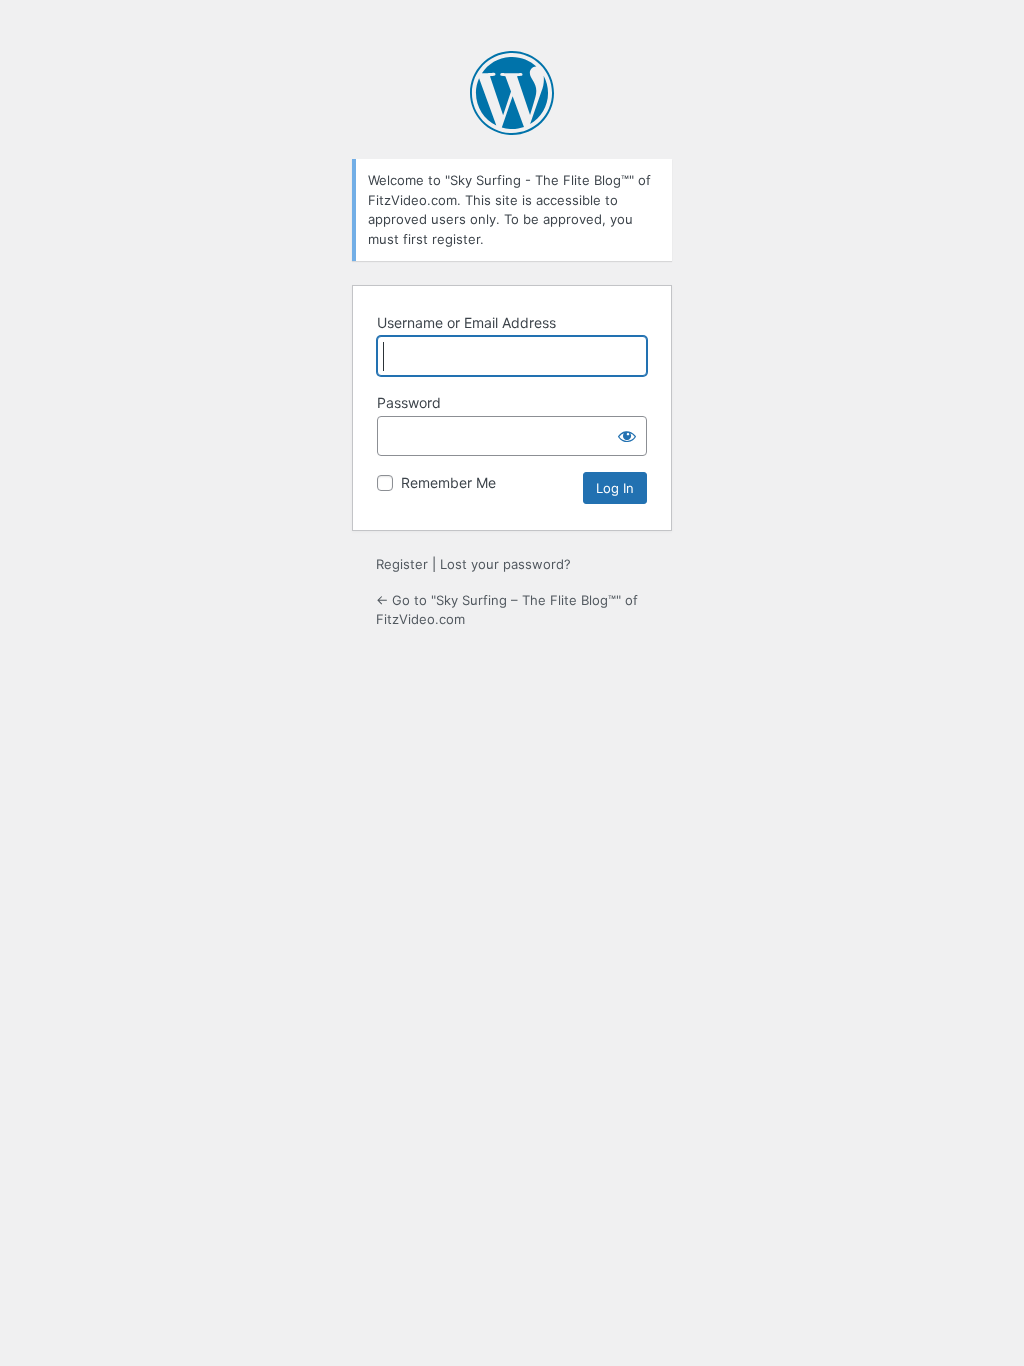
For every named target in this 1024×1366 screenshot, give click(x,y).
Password (409, 402)
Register (402, 564)
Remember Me (448, 482)
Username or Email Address (466, 322)
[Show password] (627, 436)
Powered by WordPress (512, 93)
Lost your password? (505, 564)
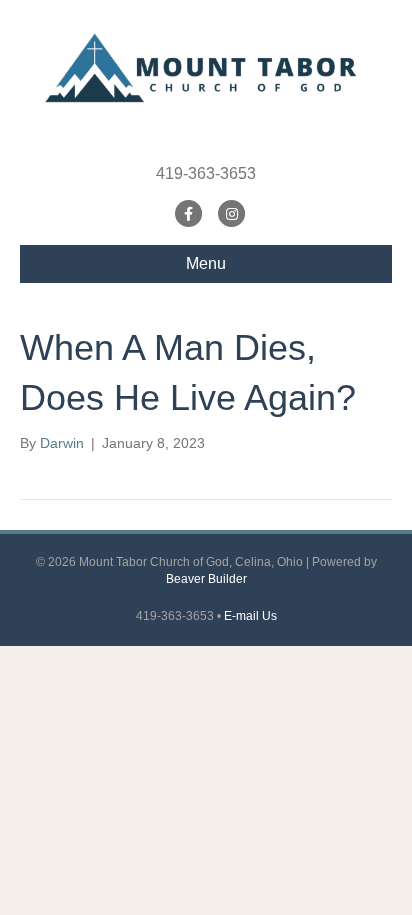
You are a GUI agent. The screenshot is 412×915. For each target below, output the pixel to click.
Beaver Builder (206, 579)
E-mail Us (250, 616)
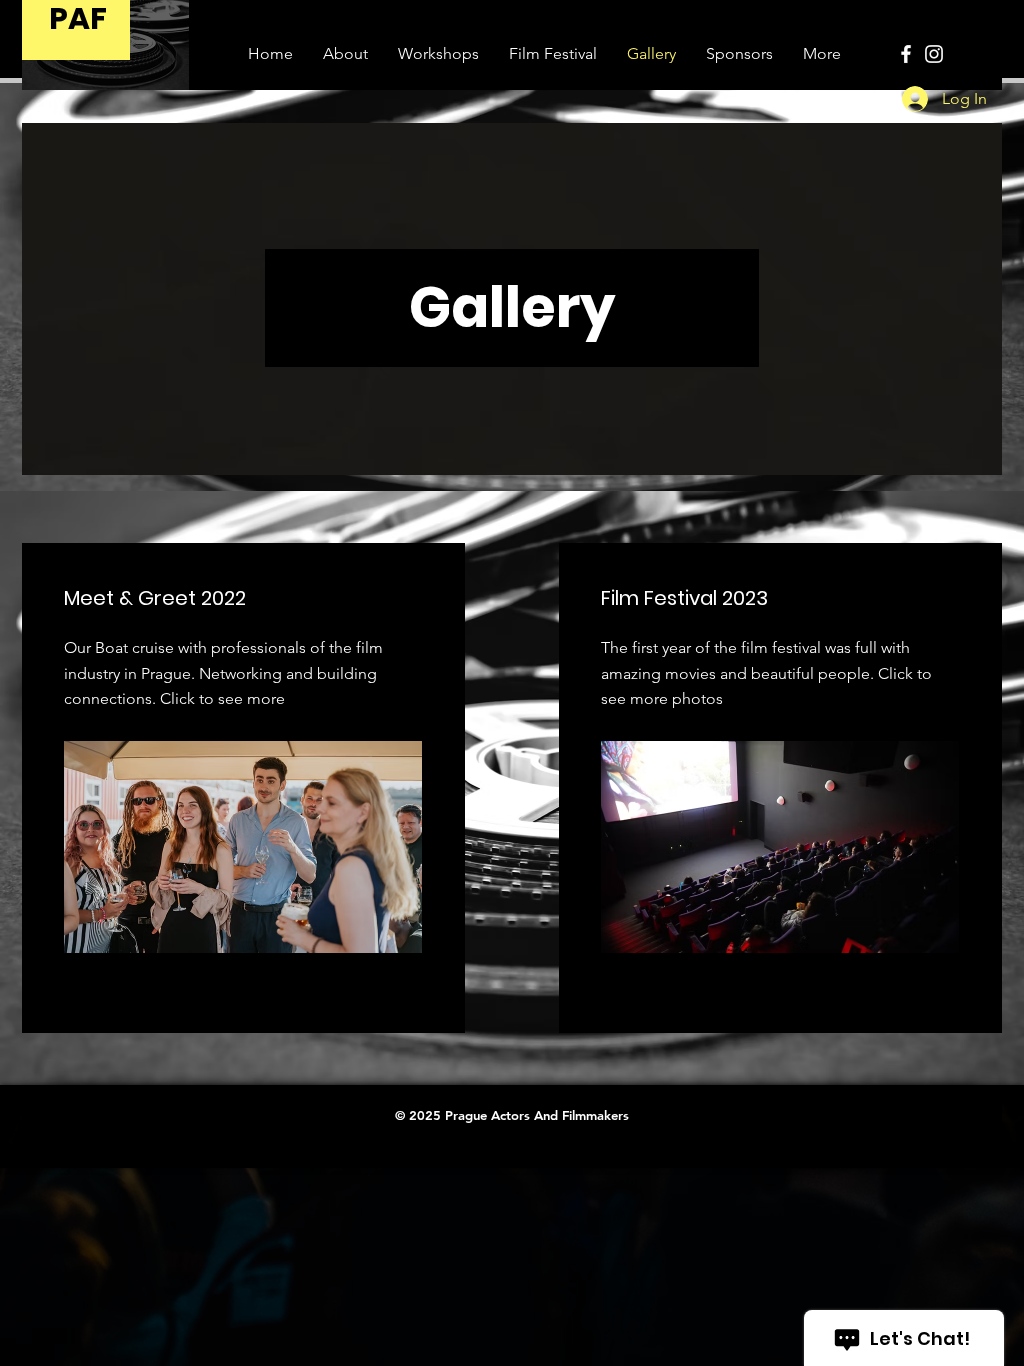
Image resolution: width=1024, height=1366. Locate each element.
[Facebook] (906, 54)
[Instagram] (934, 54)
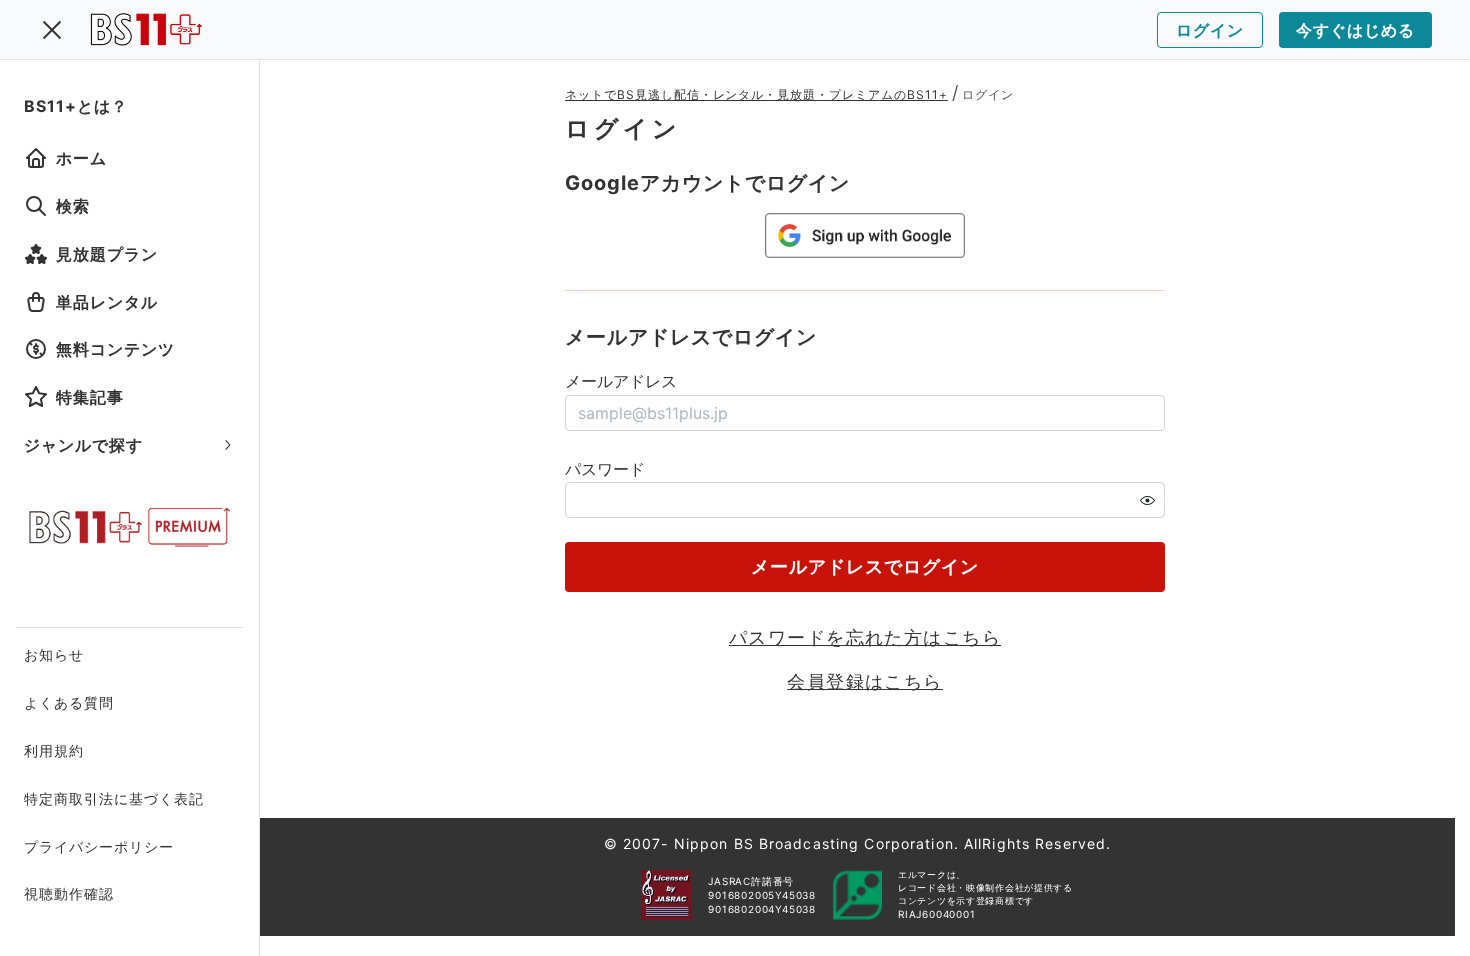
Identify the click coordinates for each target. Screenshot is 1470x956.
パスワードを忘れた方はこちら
§ §
[Prompt]
When you copy the records above, keep every word exact but leave out the pictures.

[Answer section]
For every named target in this 1024×1366 screenshot, give click(x,y).
Password (409, 402)
Register (402, 564)
Remember Me (448, 482)
Username or Email Address (466, 322)
[Show password] (627, 436)
Powered by WordPress (512, 93)
Lost your password? (505, 564)
You are a GUI agent. The screenshot is 412×915. For each target below, output the pixel to click.
Beaver Builder (206, 579)
E-mail Us (250, 616)
Image resolution: width=1024, height=1366. Locate each element.
[Facebook] (906, 54)
[Instagram] (934, 54)
Identify the click coordinates for each target. Screenshot is 1470x956.
パスワードを忘れた方はこちら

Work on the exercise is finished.